## begin Information provided

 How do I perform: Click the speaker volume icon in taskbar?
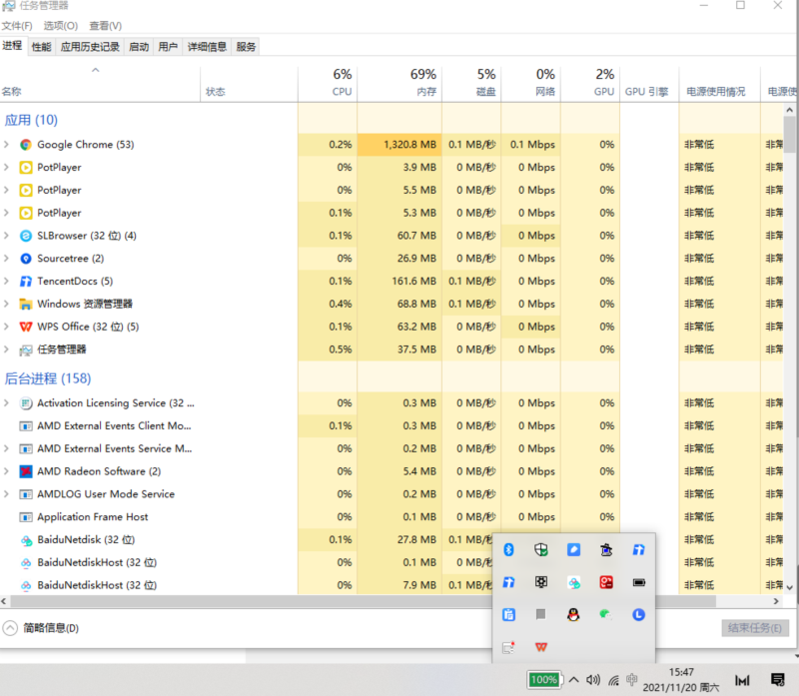(593, 680)
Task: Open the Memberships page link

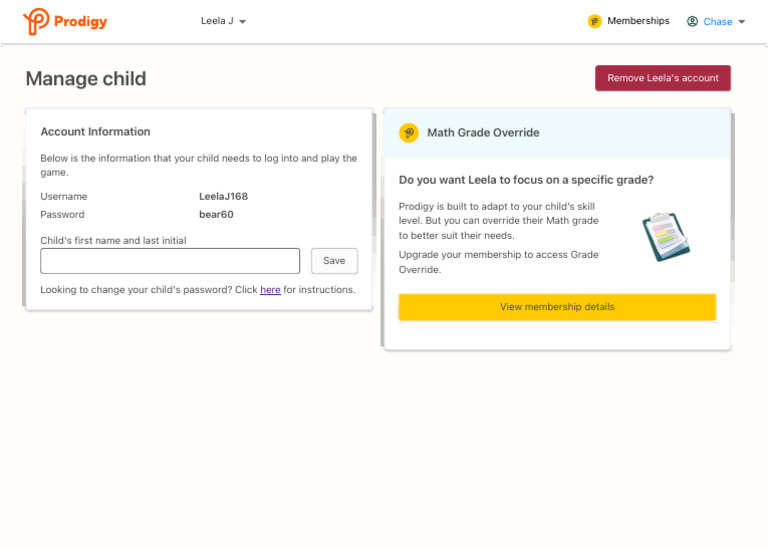Action: click(x=638, y=21)
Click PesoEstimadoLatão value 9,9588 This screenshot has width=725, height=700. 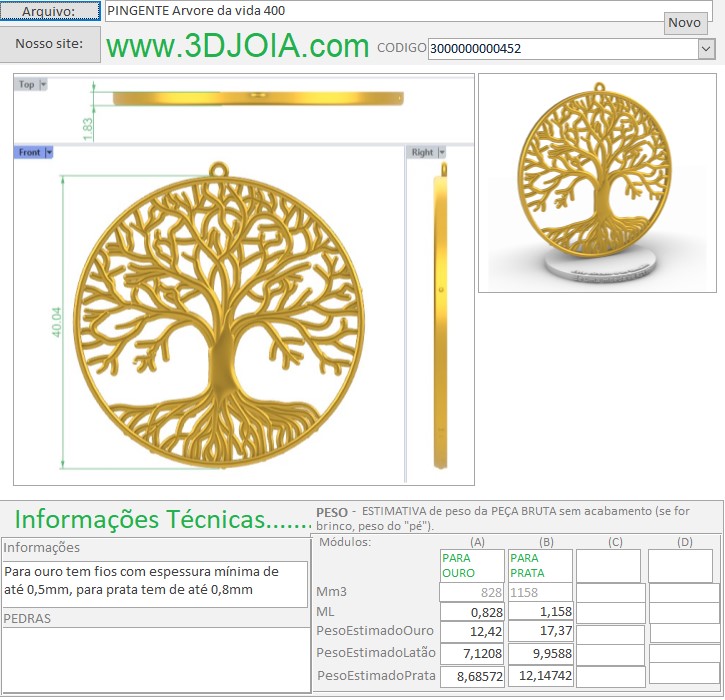click(540, 653)
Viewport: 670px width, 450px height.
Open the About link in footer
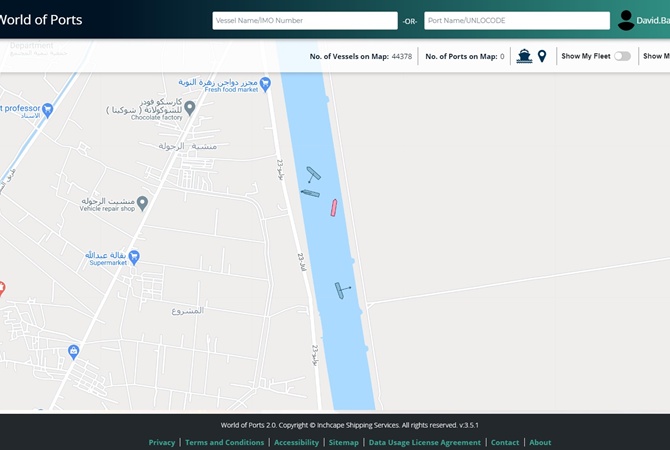point(540,442)
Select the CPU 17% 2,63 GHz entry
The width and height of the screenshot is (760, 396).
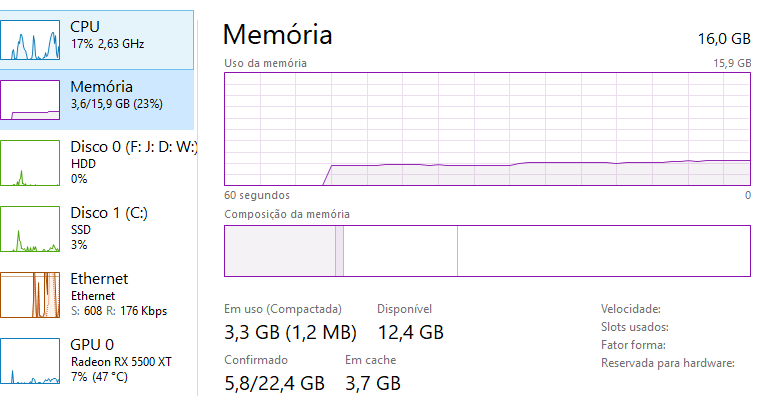pos(97,40)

## end Information provided

__Aim__: Show every line of the material that contains the word "link".

__Finished answer__:
Task: Open the Memberships page link
Open the About link in footer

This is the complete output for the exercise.